• [Your goal]:
Within this material, how many lines include the word "computer"? Answer with a number and nothing more.

• • • •

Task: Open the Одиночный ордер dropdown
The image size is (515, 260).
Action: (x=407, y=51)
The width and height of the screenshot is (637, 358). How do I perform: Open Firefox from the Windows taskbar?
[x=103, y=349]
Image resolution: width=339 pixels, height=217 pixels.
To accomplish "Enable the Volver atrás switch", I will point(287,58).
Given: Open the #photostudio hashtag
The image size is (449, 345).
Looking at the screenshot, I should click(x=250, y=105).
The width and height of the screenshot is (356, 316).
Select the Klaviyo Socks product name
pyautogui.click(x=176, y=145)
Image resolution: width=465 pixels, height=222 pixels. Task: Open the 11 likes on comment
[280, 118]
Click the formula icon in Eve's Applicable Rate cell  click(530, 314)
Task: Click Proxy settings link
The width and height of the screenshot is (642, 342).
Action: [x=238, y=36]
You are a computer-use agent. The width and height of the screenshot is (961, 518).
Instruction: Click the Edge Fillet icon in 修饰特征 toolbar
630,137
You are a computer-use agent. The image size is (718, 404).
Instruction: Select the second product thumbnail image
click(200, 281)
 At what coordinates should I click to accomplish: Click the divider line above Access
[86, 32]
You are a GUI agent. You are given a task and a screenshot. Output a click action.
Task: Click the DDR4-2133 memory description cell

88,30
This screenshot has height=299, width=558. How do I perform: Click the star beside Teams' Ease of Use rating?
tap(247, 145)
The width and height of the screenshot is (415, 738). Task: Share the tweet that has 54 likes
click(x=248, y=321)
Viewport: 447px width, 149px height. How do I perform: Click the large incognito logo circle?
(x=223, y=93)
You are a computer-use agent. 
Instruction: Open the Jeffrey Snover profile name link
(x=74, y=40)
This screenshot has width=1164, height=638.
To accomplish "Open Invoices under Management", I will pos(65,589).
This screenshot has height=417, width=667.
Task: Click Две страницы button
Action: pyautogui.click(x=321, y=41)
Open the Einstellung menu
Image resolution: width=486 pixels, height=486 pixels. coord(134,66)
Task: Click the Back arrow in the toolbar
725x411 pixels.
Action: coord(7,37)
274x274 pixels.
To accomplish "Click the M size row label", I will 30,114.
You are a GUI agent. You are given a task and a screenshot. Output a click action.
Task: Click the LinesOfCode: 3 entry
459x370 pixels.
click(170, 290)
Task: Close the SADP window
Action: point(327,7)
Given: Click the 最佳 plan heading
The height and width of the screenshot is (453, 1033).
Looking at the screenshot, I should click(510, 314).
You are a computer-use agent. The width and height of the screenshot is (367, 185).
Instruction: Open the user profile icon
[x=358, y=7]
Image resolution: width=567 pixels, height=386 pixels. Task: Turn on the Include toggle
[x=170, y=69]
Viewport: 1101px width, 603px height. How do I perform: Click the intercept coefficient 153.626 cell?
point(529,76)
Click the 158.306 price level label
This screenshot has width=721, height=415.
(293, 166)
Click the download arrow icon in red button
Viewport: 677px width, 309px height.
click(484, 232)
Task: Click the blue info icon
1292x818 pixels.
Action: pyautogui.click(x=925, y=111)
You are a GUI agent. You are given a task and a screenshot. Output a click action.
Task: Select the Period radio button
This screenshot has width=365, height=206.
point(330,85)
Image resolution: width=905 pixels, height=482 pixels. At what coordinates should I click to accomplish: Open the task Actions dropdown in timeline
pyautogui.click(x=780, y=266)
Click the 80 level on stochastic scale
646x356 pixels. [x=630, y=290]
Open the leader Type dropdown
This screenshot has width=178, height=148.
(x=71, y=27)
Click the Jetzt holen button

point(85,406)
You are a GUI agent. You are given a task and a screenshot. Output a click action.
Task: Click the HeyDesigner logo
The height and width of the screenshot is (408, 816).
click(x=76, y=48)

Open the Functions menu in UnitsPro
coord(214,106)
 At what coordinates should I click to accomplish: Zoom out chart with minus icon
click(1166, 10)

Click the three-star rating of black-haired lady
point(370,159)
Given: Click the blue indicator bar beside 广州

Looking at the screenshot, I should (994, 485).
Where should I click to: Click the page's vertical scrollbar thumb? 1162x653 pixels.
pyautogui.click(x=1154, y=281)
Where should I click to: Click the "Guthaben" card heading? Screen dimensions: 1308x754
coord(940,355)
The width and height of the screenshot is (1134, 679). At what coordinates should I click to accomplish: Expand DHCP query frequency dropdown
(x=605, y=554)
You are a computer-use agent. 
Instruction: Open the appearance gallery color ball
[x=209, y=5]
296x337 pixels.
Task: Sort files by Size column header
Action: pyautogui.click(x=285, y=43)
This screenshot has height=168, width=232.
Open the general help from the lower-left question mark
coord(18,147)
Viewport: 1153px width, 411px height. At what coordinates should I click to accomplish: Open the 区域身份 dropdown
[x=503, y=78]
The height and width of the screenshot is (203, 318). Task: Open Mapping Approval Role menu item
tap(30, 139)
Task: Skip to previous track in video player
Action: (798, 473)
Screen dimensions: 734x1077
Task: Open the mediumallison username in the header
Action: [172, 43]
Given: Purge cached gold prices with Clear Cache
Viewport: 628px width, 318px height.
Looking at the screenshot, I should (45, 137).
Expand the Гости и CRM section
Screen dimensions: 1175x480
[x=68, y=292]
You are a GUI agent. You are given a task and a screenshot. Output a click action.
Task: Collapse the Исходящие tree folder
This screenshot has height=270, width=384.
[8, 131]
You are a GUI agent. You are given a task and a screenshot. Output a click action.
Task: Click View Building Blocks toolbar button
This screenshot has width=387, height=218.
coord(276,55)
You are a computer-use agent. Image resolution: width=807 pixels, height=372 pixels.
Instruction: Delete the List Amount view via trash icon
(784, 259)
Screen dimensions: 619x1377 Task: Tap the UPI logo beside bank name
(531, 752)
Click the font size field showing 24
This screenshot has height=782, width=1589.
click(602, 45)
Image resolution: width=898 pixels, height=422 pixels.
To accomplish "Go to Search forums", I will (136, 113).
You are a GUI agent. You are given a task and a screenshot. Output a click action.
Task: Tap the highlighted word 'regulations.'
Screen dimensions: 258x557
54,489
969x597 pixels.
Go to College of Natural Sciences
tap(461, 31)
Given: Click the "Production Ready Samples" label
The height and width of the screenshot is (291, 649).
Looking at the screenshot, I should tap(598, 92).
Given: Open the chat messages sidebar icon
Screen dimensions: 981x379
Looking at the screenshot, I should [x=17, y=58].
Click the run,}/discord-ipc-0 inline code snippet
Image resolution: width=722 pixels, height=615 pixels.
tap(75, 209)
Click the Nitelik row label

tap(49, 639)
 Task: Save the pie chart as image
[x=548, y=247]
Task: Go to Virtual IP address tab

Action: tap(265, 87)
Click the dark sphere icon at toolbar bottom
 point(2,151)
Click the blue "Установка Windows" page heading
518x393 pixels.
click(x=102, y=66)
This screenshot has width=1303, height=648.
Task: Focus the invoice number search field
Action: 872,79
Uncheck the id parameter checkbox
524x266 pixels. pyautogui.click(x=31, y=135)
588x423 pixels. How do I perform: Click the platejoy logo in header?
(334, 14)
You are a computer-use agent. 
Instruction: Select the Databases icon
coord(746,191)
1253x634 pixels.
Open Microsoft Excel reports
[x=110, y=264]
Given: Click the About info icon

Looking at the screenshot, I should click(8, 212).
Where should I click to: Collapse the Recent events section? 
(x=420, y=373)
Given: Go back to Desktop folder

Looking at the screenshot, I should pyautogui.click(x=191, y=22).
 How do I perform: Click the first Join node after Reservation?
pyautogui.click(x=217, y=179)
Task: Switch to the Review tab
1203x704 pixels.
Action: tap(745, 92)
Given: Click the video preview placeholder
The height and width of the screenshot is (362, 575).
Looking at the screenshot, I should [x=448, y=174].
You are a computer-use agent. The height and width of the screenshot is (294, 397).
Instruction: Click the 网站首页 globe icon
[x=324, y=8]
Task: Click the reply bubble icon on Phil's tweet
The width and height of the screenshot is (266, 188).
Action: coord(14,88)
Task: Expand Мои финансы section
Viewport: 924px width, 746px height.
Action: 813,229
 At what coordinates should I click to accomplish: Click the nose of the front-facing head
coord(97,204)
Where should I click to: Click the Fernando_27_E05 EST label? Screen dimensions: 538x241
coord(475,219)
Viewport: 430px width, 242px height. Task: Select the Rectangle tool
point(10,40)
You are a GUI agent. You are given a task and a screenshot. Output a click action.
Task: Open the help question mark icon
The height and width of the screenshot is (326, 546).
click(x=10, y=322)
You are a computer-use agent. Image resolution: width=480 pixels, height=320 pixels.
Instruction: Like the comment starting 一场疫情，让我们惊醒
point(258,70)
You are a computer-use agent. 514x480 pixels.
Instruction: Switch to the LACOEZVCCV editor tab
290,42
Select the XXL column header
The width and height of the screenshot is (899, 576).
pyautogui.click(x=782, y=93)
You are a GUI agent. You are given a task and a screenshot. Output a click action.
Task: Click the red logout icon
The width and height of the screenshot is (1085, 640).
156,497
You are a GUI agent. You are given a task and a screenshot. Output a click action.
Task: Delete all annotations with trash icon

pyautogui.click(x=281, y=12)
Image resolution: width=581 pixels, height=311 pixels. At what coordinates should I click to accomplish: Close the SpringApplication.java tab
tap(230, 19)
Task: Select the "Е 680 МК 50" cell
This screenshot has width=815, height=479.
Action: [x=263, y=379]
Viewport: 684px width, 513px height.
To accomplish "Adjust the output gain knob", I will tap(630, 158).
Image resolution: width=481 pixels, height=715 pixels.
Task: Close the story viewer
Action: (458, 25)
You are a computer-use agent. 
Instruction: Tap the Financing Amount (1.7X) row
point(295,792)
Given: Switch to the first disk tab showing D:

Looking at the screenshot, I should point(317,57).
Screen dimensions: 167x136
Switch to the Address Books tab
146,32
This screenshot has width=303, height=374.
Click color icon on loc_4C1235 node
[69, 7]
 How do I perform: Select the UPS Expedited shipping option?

• • • •

• [Result]:
11